**THE DATA**
Start of Block

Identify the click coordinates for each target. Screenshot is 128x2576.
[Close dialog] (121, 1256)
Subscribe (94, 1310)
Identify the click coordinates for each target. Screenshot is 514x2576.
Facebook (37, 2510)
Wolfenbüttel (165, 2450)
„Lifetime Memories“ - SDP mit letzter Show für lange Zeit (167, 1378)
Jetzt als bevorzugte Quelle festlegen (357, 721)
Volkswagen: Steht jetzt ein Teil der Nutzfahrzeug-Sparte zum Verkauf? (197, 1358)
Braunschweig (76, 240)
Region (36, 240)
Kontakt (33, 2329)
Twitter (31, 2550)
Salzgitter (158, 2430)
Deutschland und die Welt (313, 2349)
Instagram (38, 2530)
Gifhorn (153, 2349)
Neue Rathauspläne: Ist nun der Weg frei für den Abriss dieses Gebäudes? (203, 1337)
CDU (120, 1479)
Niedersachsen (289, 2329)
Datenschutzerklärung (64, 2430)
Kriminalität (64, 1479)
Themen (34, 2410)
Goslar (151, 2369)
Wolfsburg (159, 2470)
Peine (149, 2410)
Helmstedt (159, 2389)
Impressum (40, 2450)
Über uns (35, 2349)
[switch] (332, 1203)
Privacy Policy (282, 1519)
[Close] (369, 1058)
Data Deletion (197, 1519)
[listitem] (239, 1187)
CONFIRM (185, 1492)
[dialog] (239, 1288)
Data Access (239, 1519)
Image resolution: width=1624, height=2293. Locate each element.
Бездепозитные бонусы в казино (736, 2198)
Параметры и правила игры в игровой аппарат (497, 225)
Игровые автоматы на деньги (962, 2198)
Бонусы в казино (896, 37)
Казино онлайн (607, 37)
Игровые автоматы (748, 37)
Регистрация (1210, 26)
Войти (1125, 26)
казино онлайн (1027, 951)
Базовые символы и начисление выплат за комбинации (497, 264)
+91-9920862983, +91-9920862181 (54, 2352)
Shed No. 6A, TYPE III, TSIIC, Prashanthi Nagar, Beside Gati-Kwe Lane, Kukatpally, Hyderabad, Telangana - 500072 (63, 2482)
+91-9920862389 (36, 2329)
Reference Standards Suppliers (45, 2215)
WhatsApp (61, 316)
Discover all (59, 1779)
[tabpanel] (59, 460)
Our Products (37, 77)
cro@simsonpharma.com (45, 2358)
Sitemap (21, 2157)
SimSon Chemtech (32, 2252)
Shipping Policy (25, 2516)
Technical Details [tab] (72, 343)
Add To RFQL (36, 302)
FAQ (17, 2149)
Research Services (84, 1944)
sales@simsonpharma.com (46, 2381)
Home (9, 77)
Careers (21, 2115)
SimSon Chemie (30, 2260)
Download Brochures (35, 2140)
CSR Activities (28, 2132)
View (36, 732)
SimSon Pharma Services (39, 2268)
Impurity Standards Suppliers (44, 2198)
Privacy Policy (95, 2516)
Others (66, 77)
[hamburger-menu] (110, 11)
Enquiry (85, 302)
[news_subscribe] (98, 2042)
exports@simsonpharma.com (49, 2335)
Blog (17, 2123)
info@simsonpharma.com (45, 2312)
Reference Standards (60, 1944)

End of Block

**GOAL OF THE EXERCISE**
Both the first line of the data above and the line with "Download Brochures (35, 2140)" must be included; please return exactly those lines and the ones between them.

**EXPECTED ANSWER**
Identify the click coordinates for each target. Screenshot is 128x2576.
[Close dialog] (121, 1256)
Subscribe (94, 1310)
Identify the click coordinates for each target. Screenshot is 514x2576.
Facebook (37, 2510)
Wolfenbüttel (165, 2450)
„Lifetime Memories“ - SDP mit letzter Show für lange Zeit (167, 1378)
Jetzt als bevorzugte Quelle festlegen (357, 721)
Volkswagen: Steht jetzt ein Teil der Nutzfahrzeug-Sparte zum Verkauf? (197, 1358)
Braunschweig (76, 240)
Region (36, 240)
Kontakt (33, 2329)
Twitter (31, 2550)
Salzgitter (158, 2430)
Deutschland und die Welt (313, 2349)
Instagram (38, 2530)
Gifhorn (153, 2349)
Neue Rathauspläne: Ist nun der Weg frei für den Abriss dieses Gebäudes? (203, 1337)
CDU (120, 1479)
Niedersachsen (289, 2329)
Datenschutzerklärung (64, 2430)
Kriminalität (64, 1479)
Themen (34, 2410)
Goslar (151, 2369)
Wolfsburg (159, 2470)
Peine (149, 2410)
Helmstedt (159, 2389)
Impressum (40, 2450)
Über uns (35, 2349)
[switch] (332, 1203)
Privacy Policy (282, 1519)
[Close] (369, 1058)
Data Deletion (197, 1519)
[listitem] (239, 1187)
CONFIRM (185, 1492)
[dialog] (239, 1288)
Data Access (239, 1519)
Image resolution: width=1624, height=2293. Locate each element.
Бездепозитные бонусы в казино (736, 2198)
Параметры и правила игры в игровой аппарат (497, 225)
Игровые автоматы на деньги (962, 2198)
Бонусы в казино (896, 37)
Казино онлайн (607, 37)
Игровые автоматы (748, 37)
Регистрация (1210, 26)
Войти (1125, 26)
казино онлайн (1027, 951)
Базовые символы и начисление выплат за комбинации (497, 264)
+91-9920862983, +91-9920862181 (54, 2352)
Shed No. 6A, TYPE III, TSIIC, Prashanthi Nagar, Beside Gati-Kwe Lane, Kukatpally, Hyderabad, Telangana - 500072 (63, 2482)
+91-9920862389 (36, 2329)
Reference Standards Suppliers (45, 2215)
WhatsApp (61, 316)
Discover all (59, 1779)
[tabpanel] (59, 460)
Our Products (37, 77)
cro@simsonpharma.com (45, 2358)
Sitemap (21, 2157)
SimSon Chemtech (32, 2252)
Shipping Policy (25, 2516)
Technical Details [tab] (72, 343)
Add To RFQL (36, 302)
FAQ (17, 2149)
Research Services (84, 1944)
sales@simsonpharma.com (46, 2381)
Home (9, 77)
Careers (21, 2115)
SimSon Chemie (30, 2260)
Download Brochures (35, 2140)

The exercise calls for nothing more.